(Dataset begins)

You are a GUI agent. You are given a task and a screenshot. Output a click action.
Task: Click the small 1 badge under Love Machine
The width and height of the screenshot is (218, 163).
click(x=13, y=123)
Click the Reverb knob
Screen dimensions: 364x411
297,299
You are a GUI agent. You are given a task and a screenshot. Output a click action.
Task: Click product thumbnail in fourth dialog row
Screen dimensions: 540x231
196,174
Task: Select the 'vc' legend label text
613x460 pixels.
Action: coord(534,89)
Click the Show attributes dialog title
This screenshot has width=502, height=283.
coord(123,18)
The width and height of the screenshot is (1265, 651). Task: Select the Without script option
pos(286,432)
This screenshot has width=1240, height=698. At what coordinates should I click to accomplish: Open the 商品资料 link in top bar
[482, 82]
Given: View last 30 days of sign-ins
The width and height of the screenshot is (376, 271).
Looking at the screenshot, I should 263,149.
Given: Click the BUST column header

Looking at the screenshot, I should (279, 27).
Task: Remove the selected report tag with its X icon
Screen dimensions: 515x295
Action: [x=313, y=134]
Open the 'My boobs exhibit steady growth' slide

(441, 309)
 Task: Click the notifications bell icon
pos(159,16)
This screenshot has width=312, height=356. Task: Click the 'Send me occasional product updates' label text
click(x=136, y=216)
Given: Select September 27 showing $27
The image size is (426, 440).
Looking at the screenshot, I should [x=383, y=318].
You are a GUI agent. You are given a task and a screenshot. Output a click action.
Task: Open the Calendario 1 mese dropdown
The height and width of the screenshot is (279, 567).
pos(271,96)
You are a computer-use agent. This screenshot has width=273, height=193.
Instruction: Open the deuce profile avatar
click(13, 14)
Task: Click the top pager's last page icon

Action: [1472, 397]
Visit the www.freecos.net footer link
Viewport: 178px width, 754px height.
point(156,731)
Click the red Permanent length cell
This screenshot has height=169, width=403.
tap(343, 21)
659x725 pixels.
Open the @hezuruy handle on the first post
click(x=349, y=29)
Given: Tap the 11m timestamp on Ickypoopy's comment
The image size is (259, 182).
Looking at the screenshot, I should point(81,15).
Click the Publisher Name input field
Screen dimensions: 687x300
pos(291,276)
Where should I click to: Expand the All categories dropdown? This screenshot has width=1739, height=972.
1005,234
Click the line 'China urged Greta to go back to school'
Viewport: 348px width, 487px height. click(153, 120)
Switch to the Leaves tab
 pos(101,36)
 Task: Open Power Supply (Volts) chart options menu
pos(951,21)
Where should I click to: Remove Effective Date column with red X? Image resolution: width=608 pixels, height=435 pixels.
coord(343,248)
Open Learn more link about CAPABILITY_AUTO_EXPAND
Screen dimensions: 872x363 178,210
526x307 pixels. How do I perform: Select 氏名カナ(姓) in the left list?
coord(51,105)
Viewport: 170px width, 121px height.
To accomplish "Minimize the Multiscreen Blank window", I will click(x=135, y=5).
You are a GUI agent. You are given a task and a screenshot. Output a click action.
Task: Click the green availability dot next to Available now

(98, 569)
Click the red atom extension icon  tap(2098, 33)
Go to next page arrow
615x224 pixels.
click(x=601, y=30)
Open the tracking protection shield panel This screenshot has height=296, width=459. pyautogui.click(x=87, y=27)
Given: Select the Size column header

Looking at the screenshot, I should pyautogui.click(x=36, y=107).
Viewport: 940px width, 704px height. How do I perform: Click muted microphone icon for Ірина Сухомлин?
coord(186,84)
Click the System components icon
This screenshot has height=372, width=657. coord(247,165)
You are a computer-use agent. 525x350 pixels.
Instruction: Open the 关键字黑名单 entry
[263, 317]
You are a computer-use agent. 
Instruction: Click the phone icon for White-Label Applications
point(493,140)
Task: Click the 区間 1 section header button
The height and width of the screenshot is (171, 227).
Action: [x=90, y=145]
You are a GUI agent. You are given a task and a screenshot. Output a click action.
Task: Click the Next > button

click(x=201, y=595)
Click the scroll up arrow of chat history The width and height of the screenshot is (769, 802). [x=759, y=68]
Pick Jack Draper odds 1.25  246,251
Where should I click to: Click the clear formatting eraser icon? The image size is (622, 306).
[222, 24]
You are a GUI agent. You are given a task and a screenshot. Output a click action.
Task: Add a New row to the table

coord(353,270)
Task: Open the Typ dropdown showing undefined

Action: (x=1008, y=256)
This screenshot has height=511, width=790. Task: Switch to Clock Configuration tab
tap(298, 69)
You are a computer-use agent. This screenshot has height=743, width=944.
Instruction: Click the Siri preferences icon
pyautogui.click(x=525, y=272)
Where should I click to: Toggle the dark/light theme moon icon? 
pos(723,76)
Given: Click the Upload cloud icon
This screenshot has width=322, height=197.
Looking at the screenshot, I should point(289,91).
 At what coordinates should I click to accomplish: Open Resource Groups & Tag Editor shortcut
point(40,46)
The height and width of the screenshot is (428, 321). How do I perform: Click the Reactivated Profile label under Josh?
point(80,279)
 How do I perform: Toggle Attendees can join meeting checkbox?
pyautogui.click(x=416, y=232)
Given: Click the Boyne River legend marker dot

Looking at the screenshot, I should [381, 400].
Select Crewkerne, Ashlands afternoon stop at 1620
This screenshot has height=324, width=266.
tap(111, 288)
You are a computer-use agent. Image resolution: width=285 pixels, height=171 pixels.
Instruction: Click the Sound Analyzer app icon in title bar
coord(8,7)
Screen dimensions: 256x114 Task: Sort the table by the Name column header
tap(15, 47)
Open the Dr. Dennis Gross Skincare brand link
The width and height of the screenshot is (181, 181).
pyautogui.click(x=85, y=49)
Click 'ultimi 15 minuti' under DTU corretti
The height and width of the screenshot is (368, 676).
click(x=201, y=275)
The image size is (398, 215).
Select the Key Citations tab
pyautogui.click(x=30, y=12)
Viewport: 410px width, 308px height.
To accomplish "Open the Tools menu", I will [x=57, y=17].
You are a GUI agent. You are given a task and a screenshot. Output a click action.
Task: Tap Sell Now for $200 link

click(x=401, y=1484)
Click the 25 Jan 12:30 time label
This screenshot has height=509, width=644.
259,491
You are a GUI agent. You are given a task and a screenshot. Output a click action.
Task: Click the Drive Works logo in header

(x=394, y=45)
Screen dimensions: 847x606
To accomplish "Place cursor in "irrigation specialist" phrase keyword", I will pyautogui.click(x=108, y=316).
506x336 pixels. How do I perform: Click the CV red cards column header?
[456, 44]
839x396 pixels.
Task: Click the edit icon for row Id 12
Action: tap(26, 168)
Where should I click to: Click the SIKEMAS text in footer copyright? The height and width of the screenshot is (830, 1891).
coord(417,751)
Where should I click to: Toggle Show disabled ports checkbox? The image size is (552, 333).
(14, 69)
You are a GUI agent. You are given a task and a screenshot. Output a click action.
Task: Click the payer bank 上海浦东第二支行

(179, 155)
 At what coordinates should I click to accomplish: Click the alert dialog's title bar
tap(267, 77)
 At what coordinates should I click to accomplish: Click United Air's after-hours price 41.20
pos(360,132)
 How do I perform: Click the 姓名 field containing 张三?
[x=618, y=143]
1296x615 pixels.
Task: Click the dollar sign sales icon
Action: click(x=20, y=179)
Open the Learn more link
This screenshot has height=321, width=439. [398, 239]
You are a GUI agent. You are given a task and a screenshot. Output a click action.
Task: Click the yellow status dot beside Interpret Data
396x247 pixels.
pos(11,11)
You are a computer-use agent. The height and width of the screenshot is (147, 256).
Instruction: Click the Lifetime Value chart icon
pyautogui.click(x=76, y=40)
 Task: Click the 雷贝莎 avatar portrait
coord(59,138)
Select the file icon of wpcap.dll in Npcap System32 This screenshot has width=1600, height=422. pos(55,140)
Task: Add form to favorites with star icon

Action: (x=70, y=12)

(Dataset ends)

— Task description —
Each line above is to be copied exactly as written.

— Response for this exercise —
You are a GUI agent. You are given a task and a screenshot. Output a click action.
Task: Click the small 1 badge under Love Machine
The width and height of the screenshot is (218, 163).
click(x=13, y=123)
Click the Reverb knob
Screen dimensions: 364x411
297,299
You are a GUI agent. You are given a task and a screenshot. Output a click action.
Task: Click product thumbnail in fourth dialog row
Screen dimensions: 540x231
196,174
Task: Select the 'vc' legend label text
613x460 pixels.
Action: coord(534,89)
Click the Show attributes dialog title
This screenshot has width=502, height=283.
coord(123,18)
The width and height of the screenshot is (1265, 651). Task: Select the Without script option
pos(286,432)
This screenshot has width=1240, height=698. At what coordinates should I click to accomplish: Open the 商品资料 link in top bar
[482, 82]
Given: View last 30 days of sign-ins
The width and height of the screenshot is (376, 271).
Looking at the screenshot, I should 263,149.
Given: Click the BUST column header

Looking at the screenshot, I should (279, 27).
Task: Remove the selected report tag with its X icon
Screen dimensions: 515x295
Action: [x=313, y=134]
Open the 'My boobs exhibit steady growth' slide

(441, 309)
 Task: Click the notifications bell icon
pos(159,16)
This screenshot has width=312, height=356. Task: Click the 'Send me occasional product updates' label text
click(x=136, y=216)
Given: Select September 27 showing $27
The image size is (426, 440).
Looking at the screenshot, I should [x=383, y=318].
You are a GUI agent. You are given a task and a screenshot. Output a click action.
Task: Open the Calendario 1 mese dropdown
The height and width of the screenshot is (279, 567).
pos(271,96)
You are a computer-use agent. This screenshot has width=273, height=193.
Instruction: Open the deuce profile avatar
click(13, 14)
Task: Click the top pager's last page icon

Action: [1472, 397]
Visit the www.freecos.net footer link
Viewport: 178px width, 754px height.
point(156,731)
Click the red Permanent length cell
This screenshot has height=169, width=403.
tap(343, 21)
659x725 pixels.
Open the @hezuruy handle on the first post
click(x=349, y=29)
Given: Tap the 11m timestamp on Ickypoopy's comment
The image size is (259, 182).
Looking at the screenshot, I should point(81,15).
Click the Publisher Name input field
Screen dimensions: 687x300
pos(291,276)
Where should I click to: Expand the All categories dropdown? This screenshot has width=1739, height=972.
1005,234
Click the line 'China urged Greta to go back to school'
Viewport: 348px width, 487px height. click(153, 120)
Switch to the Leaves tab
 pos(101,36)
 Task: Open Power Supply (Volts) chart options menu
pos(951,21)
Where should I click to: Remove Effective Date column with red X? Image resolution: width=608 pixels, height=435 pixels.
coord(343,248)
Open Learn more link about CAPABILITY_AUTO_EXPAND
Screen dimensions: 872x363 178,210
526x307 pixels. How do I perform: Select 氏名カナ(姓) in the left list?
coord(51,105)
Viewport: 170px width, 121px height.
To accomplish "Minimize the Multiscreen Blank window", I will click(x=135, y=5).
You are a GUI agent. You are given a task and a screenshot. Output a click action.
Task: Click the green availability dot next to Available now

(98, 569)
Click the red atom extension icon  tap(2098, 33)
Go to next page arrow
615x224 pixels.
click(x=601, y=30)
Open the tracking protection shield panel This screenshot has height=296, width=459. pyautogui.click(x=87, y=27)
Given: Select the Size column header

Looking at the screenshot, I should pyautogui.click(x=36, y=107).
Viewport: 940px width, 704px height. How do I perform: Click muted microphone icon for Ірина Сухомлин?
coord(186,84)
Click the System components icon
This screenshot has height=372, width=657. coord(247,165)
You are a computer-use agent. 525x350 pixels.
Instruction: Open the 关键字黑名单 entry
[263, 317]
You are a computer-use agent. 
Instruction: Click the phone icon for White-Label Applications
point(493,140)
Task: Click the 区間 1 section header button
The height and width of the screenshot is (171, 227).
Action: [x=90, y=145]
You are a GUI agent. You are given a task and a screenshot. Output a click action.
Task: Click the Next > button

click(x=201, y=595)
Click the scroll up arrow of chat history The width and height of the screenshot is (769, 802). [x=759, y=68]
Pick Jack Draper odds 1.25  246,251
Where should I click to: Click the clear formatting eraser icon? The image size is (622, 306).
[222, 24]
You are a GUI agent. You are given a task and a screenshot. Output a click action.
Task: Add a New row to the table

coord(353,270)
Task: Open the Typ dropdown showing undefined

Action: (x=1008, y=256)
This screenshot has height=511, width=790. Task: Switch to Clock Configuration tab
tap(298, 69)
You are a computer-use agent. This screenshot has height=743, width=944.
Instruction: Click the Siri preferences icon
pyautogui.click(x=525, y=272)
Where should I click to: Toggle the dark/light theme moon icon? 
pos(723,76)
Given: Click the Upload cloud icon
This screenshot has width=322, height=197.
Looking at the screenshot, I should point(289,91).
 At what coordinates should I click to accomplish: Open Resource Groups & Tag Editor shortcut
point(40,46)
The height and width of the screenshot is (428, 321). How do I perform: Click the Reactivated Profile label under Josh?
point(80,279)
 How do I perform: Toggle Attendees can join meeting checkbox?
pyautogui.click(x=416, y=232)
Given: Click the Boyne River legend marker dot

Looking at the screenshot, I should [381, 400].
Select Crewkerne, Ashlands afternoon stop at 1620
This screenshot has height=324, width=266.
tap(111, 288)
You are a computer-use agent. Image resolution: width=285 pixels, height=171 pixels.
Instruction: Click the Sound Analyzer app icon in title bar
coord(8,7)
Screen dimensions: 256x114 Task: Sort the table by the Name column header
tap(15, 47)
Open the Dr. Dennis Gross Skincare brand link
The width and height of the screenshot is (181, 181).
pyautogui.click(x=85, y=49)
Click 'ultimi 15 minuti' under DTU corretti
The height and width of the screenshot is (368, 676).
click(x=201, y=275)
The image size is (398, 215).
Select the Key Citations tab
pyautogui.click(x=30, y=12)
Viewport: 410px width, 308px height.
To accomplish "Open the Tools menu", I will [x=57, y=17].
You are a GUI agent. You are given a task and a screenshot. Output a click action.
Task: Tap Sell Now for $200 link

click(x=401, y=1484)
Click the 25 Jan 12:30 time label
This screenshot has height=509, width=644.
259,491
You are a GUI agent. You are given a task and a screenshot. Output a click action.
Task: Click the Drive Works logo in header

(x=394, y=45)
Screen dimensions: 847x606
To accomplish "Place cursor in "irrigation specialist" phrase keyword", I will pyautogui.click(x=108, y=316).
506x336 pixels. How do I perform: Click the CV red cards column header?
[456, 44]
839x396 pixels.
Task: Click the edit icon for row Id 12
Action: tap(26, 168)
Where should I click to: Click the SIKEMAS text in footer copyright? The height and width of the screenshot is (830, 1891).
coord(417,751)
Where should I click to: Toggle Show disabled ports checkbox? The image size is (552, 333).
(14, 69)
You are a GUI agent. You are given a task and a screenshot. Output a click action.
Task: Click the payer bank 上海浦东第二支行

(179, 155)
 At what coordinates should I click to accomplish: Click the alert dialog's title bar
tap(267, 77)
 At what coordinates should I click to accomplish: Click United Air's after-hours price 41.20
pos(360,132)
 How do I perform: Click the 姓名 field containing 张三?
[x=618, y=143]
1296x615 pixels.
Task: Click the dollar sign sales icon
Action: click(x=20, y=179)
Open the Learn more link
This screenshot has height=321, width=439. [398, 239]
You are a GUI agent. You are given a task and a screenshot. Output a click action.
Task: Click the yellow status dot beside Interpret Data
396x247 pixels.
pos(11,11)
You are a computer-use agent. The height and width of the screenshot is (147, 256).
Instruction: Click the Lifetime Value chart icon
pyautogui.click(x=76, y=40)
 Task: Click the 雷贝莎 avatar portrait
coord(59,138)
Select the file icon of wpcap.dll in Npcap System32 This screenshot has width=1600, height=422. pos(55,140)
Task: Add form to favorites with star icon

Action: (x=70, y=12)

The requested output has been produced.